THE SOFTWARE IS PROVIDED "AS IS", WITHOUT WARRANTY OF ANY KIND, EXPRESS OR
IMPLIED, INCLUDING BUT NOT LIMITED TO THE WARRANTIES OF MERCHANTABILITY,
FITNESS FOR A PARTICULAR PURPOSE AND NONINFRINGEMENT. IN NO EVENT SHALL THE
AUTHORS OR COPYRIGHT HOLDERS BE LIABLE FOR ANY CLAIM, DAMAGES OR OTHER
LIABILITY, WHETHER IN AN ACTION OF CONTRACT, TORT OR OTHERWISE, ARISING FROM,
OUT OF OR IN CONNECTION WITH THE SOFTWARE OR THE USE OR OTHER DEALINGS IN THE
SOFTWARE.
###########################################################
OVERVIEW
Zaloha is a small and simple directory synchronizer:
* Zaloha is a BASH script that uses only FIND, SORT and AWK. All you need
is THIS file. For documentation, also read THIS file.
* Cyber-secure: No new binary code, no new open ports, no interaction with
the Internet, easily reviewable.
* Three operation modes are available: Local Mode, Remote Source Mode and
Remote Backup Mode
* Local Mode: Both <sourceDir> and <backupDir> are available locally
(local HDD/SSD, flash drive, mounted Samba or NFS volume).

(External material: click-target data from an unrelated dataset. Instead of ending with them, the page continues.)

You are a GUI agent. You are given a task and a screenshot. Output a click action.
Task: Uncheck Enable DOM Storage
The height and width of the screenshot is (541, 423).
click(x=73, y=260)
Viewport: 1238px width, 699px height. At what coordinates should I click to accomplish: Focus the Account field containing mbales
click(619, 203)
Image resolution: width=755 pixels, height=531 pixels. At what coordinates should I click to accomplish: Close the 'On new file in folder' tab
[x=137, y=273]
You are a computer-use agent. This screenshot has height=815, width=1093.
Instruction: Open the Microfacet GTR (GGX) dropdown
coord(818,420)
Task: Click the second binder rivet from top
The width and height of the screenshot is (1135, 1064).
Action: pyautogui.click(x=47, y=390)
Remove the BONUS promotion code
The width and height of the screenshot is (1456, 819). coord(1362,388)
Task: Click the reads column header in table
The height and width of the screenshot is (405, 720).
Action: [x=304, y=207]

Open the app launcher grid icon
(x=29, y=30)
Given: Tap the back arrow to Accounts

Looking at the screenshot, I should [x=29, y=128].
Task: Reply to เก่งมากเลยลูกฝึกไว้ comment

* Remote Source Mode: <sourceDir> is on a remote source host that can be
reached via SSH/SCP, <backupDir> is available locally.
* Remote Backup Mode: <sourceDir> is available locally, <backupDir> is on a
remote backup host that can be reached via SSH/SCP.
* Zaloha does not lock files while copying them. No writing on either directory
may occur while Zaloha runs.
* Zaloha always copies whole files via the operating system's CP command
or the SCP command (= no delta-transfer like in RSYNC).
* Zaloha is not limited by memory (metadata is processed as CSV files,
no limits for huge directory trees).
* Zaloha has optional reverse-synchronization features (details below).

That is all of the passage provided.